Liberté, égalité, fraternité: è il motto della rivoluzione francese e da questa straordinaria esperienza politica, volenti o nolenti, derivano tutti i regimi democratici. Libertà, uguaglianza e fraternità: siamo tutti liberi, siamo tutti uguali e siamo tutti fratelli.
Dei tre valori, il primo è la libertà. È difficile stabilire se il primato sia anche d’importanza; sicuramente la libertà è la prima ad essere in pericolo, quando la democrazia inizia a degenerare in qualcosa di diverso e inquietante.
Occorre pertanto prestare la massima attenzione alla libertà, ovviamente senza trascurare l’uguaglianza e la fraternità.
La libertà, intesa come un bene o valore individuale, non può tuttavia essere assoluta, altrimenti si avrebbe l’anarchia: il comune vivere civile impone dei limiti, delle restrizioni affinché il mio libero agire non sia di ostacolo all’altrui libero agire. Per dirla con un altro motto: la mia libertà finisce dove inizia la tua.
Il problema che si pone è: dove si situa questo misterioso confine che separa le varie libertà? In altre parole: quanto una limitazione della libertà individuale è a salvaguardia della libertà sociale e collettiva e quando, invece, la danneggia?
Domanda irrinunciabile ma anche terribilmente difficile, per la quale una risposta semplice e definitiva non esiste, e anche ad accontentarsi di una buona approssimazione si rischia di rimanere delusi.
Un concetto guida che può essere utile almeno per intuire in che direzione cercare, è l’idea di equilibrio e di armonia. Armonia innanzitutto tra i tre valori citati all’inizio: gli uomini non sono solo liberi, ma sono anche uguali (e quindi occorre opporsi alle limitazioni che introducono disuguaglianza) e fratelli (e quindi occorre opporsi anche alle limitazioni che separano, che producono odio).
Ma armonia ed equilibrio anche tra individuo e collettività (equilibrio, quest’ultimo, ancora più difficile del primo, perché da una parte vi è qualcosa di concreto e particolare, mentre dall’altra qualcosa di astratto e generale).
L’individuo ha i suoi spazi, che non coinvolgono gli altri nel loro vivere comune, e pertanto la comunità non deve e non può interferire. Le opinioni fanno indubbiamente parte uno di questi spazi: ognuno può pensare quello che vuole, credere a qualsiasi opinione e divulgare qualsiasi ragionamento, per quanto assurdo, eterodosso o ignobile possa essere.

• [Estratto dei dati]
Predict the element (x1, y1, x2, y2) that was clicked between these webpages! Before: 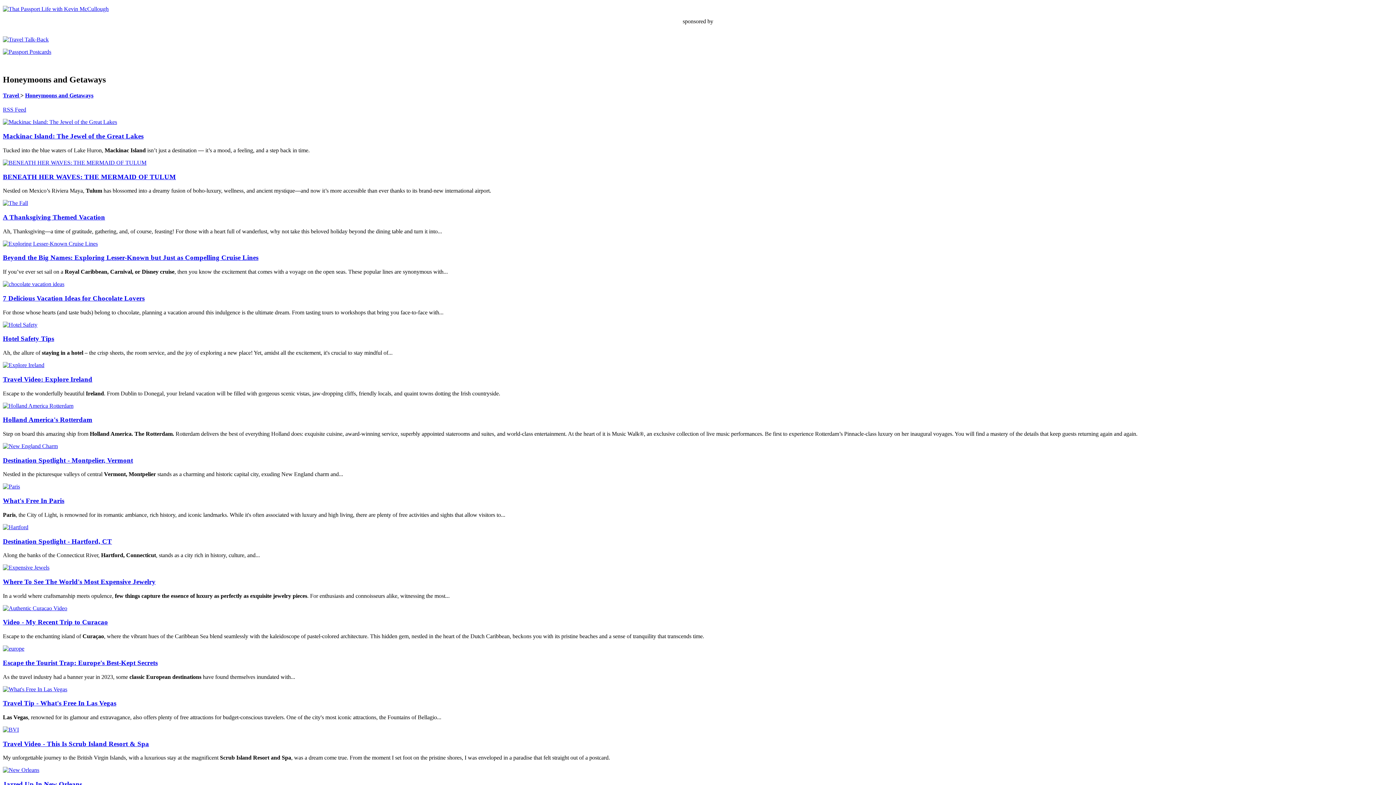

• [Quesiti]
**1.** Le seguenti affermazioni concordano con il brano sulla libertà? (a) La libertà individuale deve essere assoluta. (b) La libertà è la prima a essere in pericolo quando la democrazia inizia a degenerare. (c) Esiste una risposta semplice e definitiva su dove si trovi il confine tra le varie libertà.
**2.** Stampa il passo del brano sulla libertà che comincia da "Dei tre valori, il" e termina con "e la fraternità.".

• [Risposte ai quesiti]
**1.**
(a) No: «non può tuttavia essere assoluta».
(b) Sì: «sicuramente la libertà è la prima ad essere in pericolo, quando la democrazia inizia a degenerare in qualcosa di diverso e inquietante».
(c) No: «per la quale una risposta semplice e definitiva non esiste».

**2.**
Dei tre valori, il primo è la libertà. È difficile stabilire se il primato sia anche d’importanza; sicuramente la libertà è la prima ad essere in pericolo, quando la democrazia inizia a degenerare in qualcosa di diverso e inquietante.
Occorre pertanto prestare la massima attenzione alla libertà, ovviamente senza trascurare l’uguaglianza e la fraternità.